In June, as we learnt more about the potential for re-opening in July, we scheduled wellbeing meetings over Zoom calls for each member of the team with our pub manager and our head of wellbeing. These gave every member of the team a chance to talk through their concerns, worries or any questions they had as well as for us to share how we planned to bring them back to the pub safely and how we'd have systems and processes in place. Everyone has now returned to work and we're celebrating 5-star reviews.
The Queen's Head
Throughout the lockdown we communicated with all our staff, with weekly texts, (comments such as "just checking in, are you ok"), Zoom staff meetings which were all about maintaining staff morale, asking staff about new found hobbies - we now have three expert bakers! Importantly, we asked staff about their families and distant relatives. Without making promises that I could not keep, I assured them all that we had a very sharp business focus for the coming year. The target was to try to keep all 11 staff in work on the same pay, conditions and training regimes that we had established long before lockdown. The four staff who were doing Level 3 apprenticeships continued to do their coursework throughout, and although the assessment method had changed from observation to a licensee's evidence statements, we managed to guarantee continuity throughout. On the third week of lockdown, I was acutely aware that staff may become anxious about contracting Covid-19, so all staff were sent an NHS document on Covid anxiety, and reminded that through Hospitality Action all staff have an Employee assistance programmes (EAP) which they can use at any time of the day or night. We have three fully qualified mental health first aiders, including myself, who spoke as a sub group on two occasions in the lockdown.
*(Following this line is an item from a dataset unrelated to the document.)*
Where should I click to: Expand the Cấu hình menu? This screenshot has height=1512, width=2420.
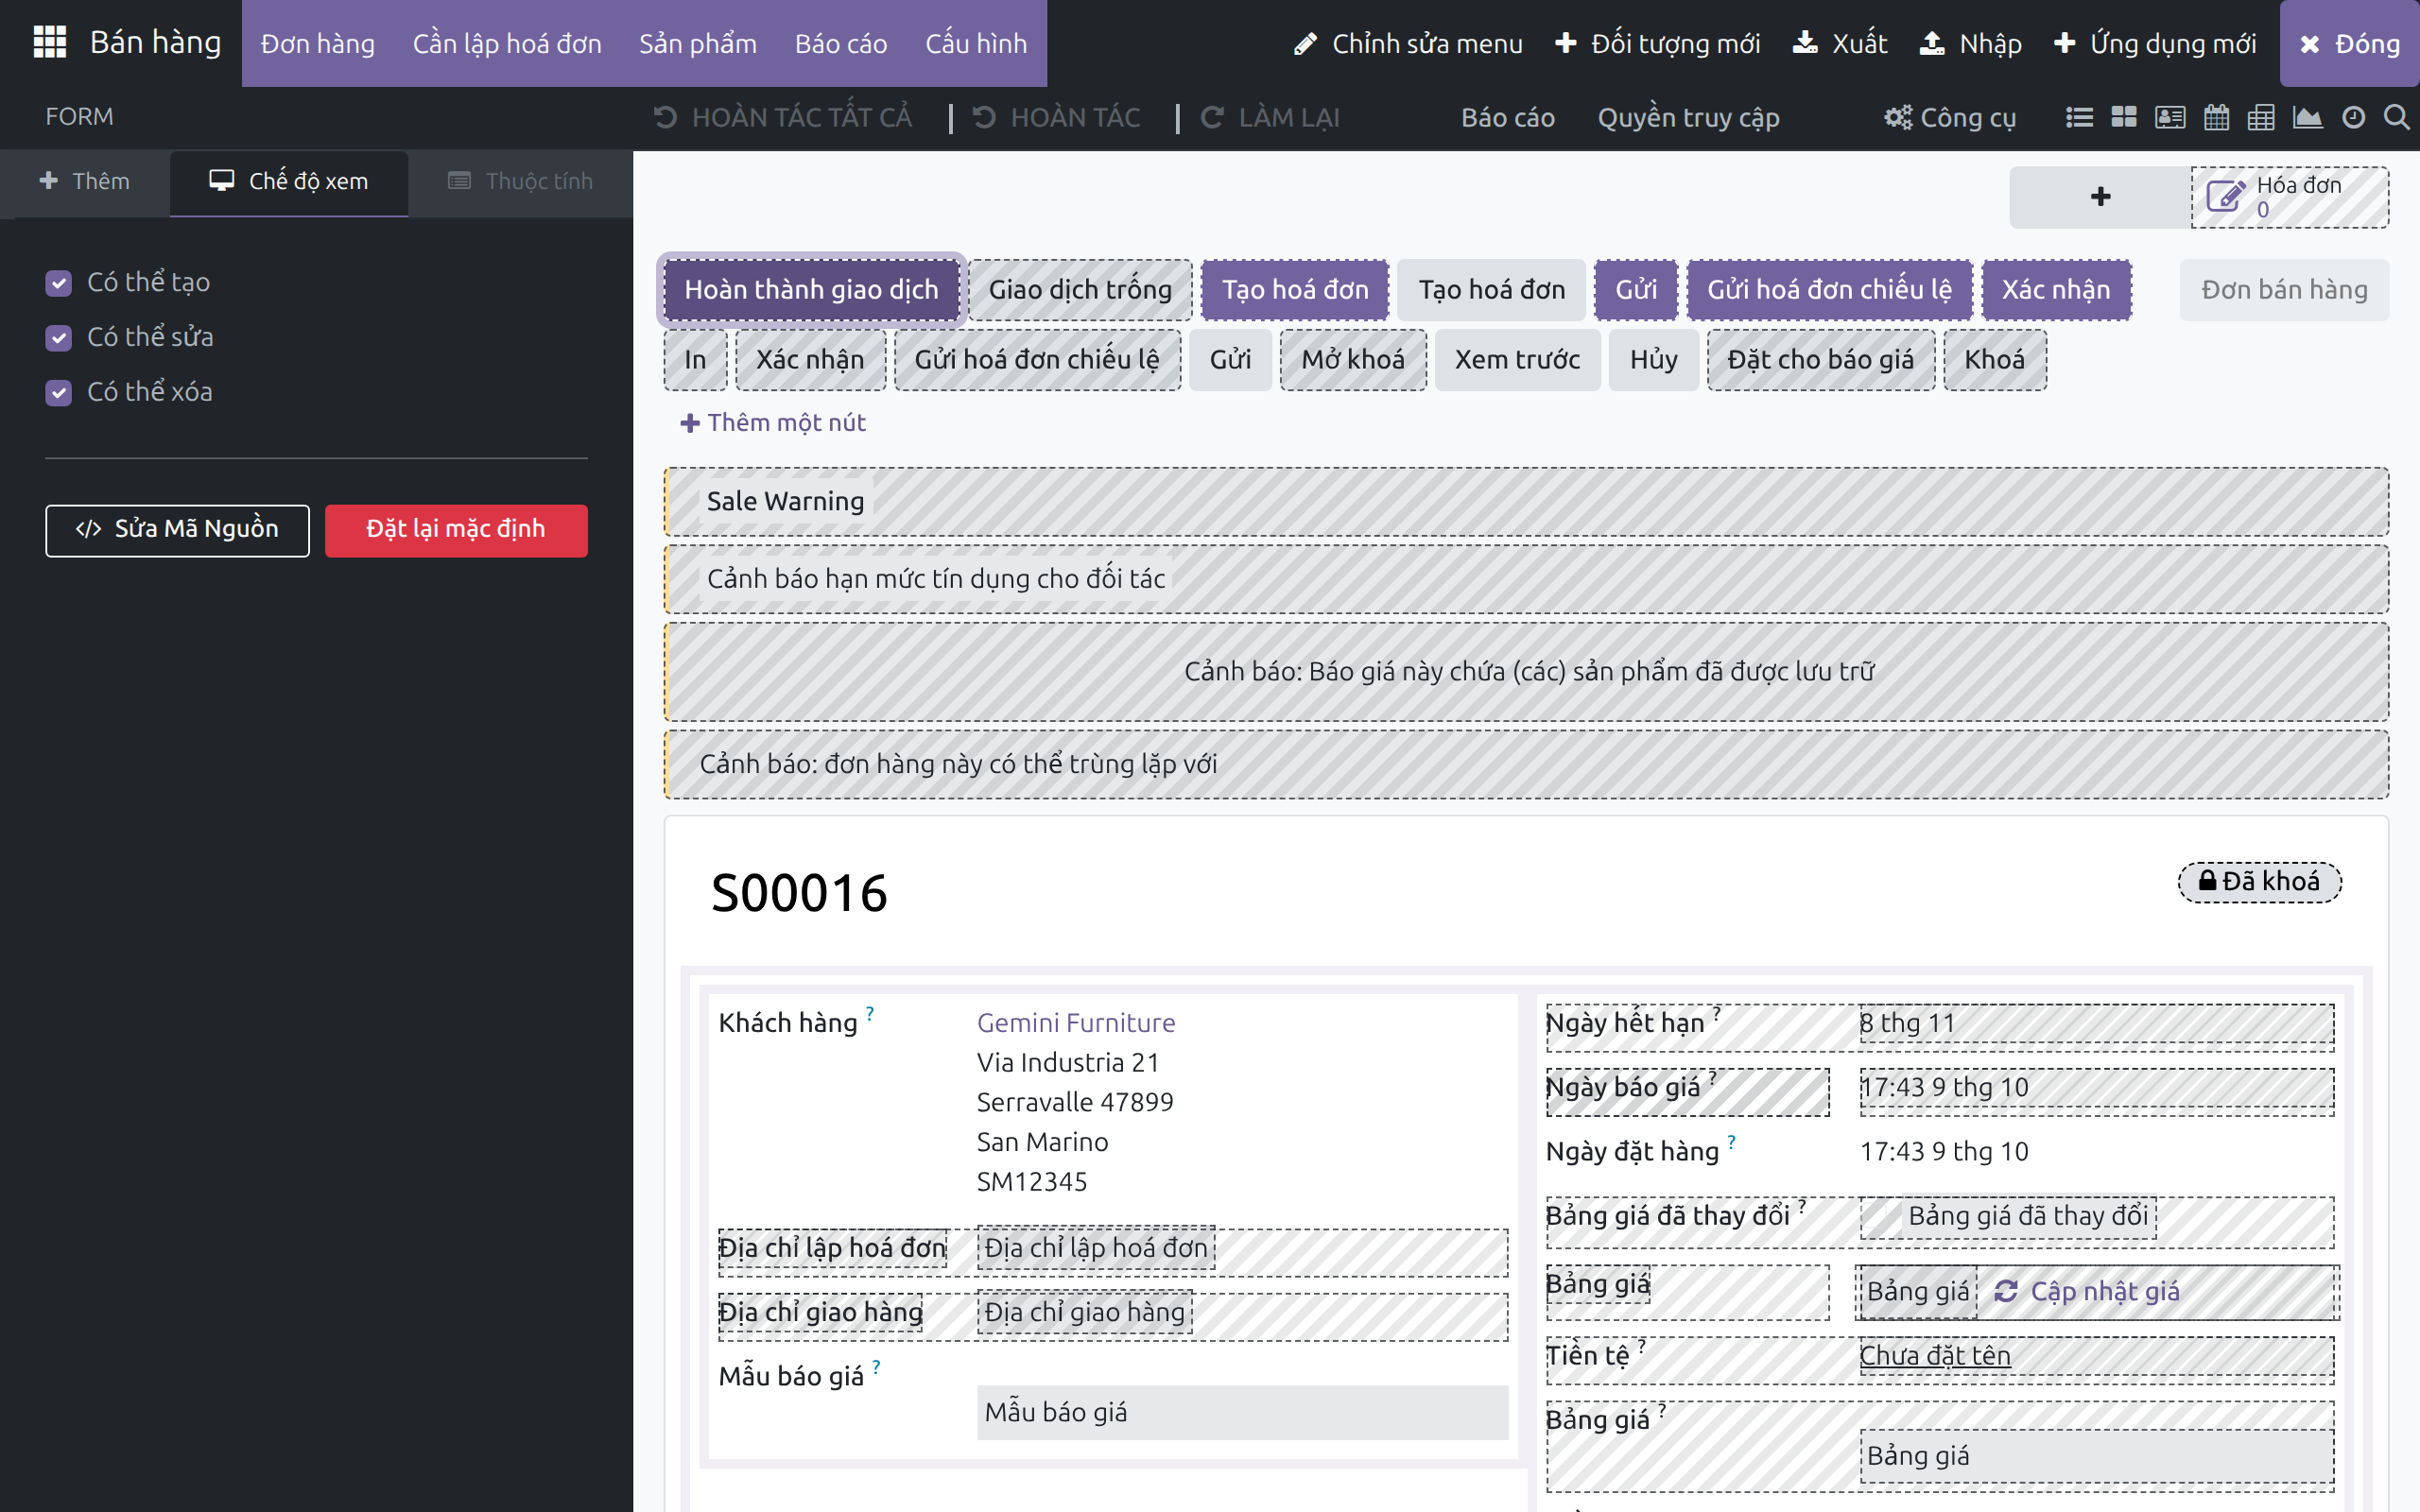point(976,43)
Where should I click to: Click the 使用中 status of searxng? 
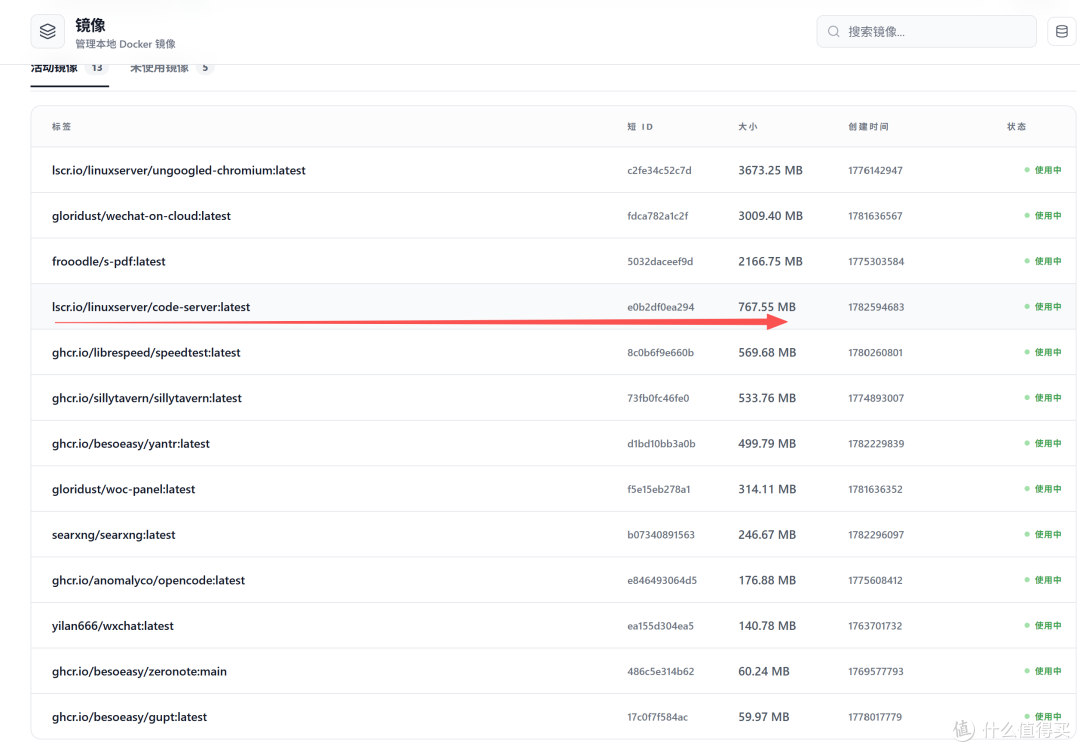1043,534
Greene King provided a huge amount of positive and encouraging material by email weekly. This was all copied in to all staff. In addition, the weekly videos from Wayne Shurvinton, our managing director, were very helpful and enjoyed by the whole team. The team were also made aware of the financial support provided by Greene King which ensured that our business was protected for the future. Our BDM, Drew Milne offered a huge amount of support and encouragement in the lockdown which I cascaded down to the whole team. In the final week of closure we held a socially distanced full staff meeting on our patio. This was to share important pre-opening documentation about Covid 19 prevention and compliance. We used an independent company (Sure Foot Soultions Ltd) to prepare our documentation and audit our premises. We used our general manager, Sammie Harris and manager, Eleanor Clavin to manage this process with me. The result of which is that at the end of the meeting, our staff feel confident and safe, and feel that we are doing the same for our customers. We achieved a Gold Standard for our Covid-19 preparations, and this was an achievement shared by all staff as all staff were involved in it.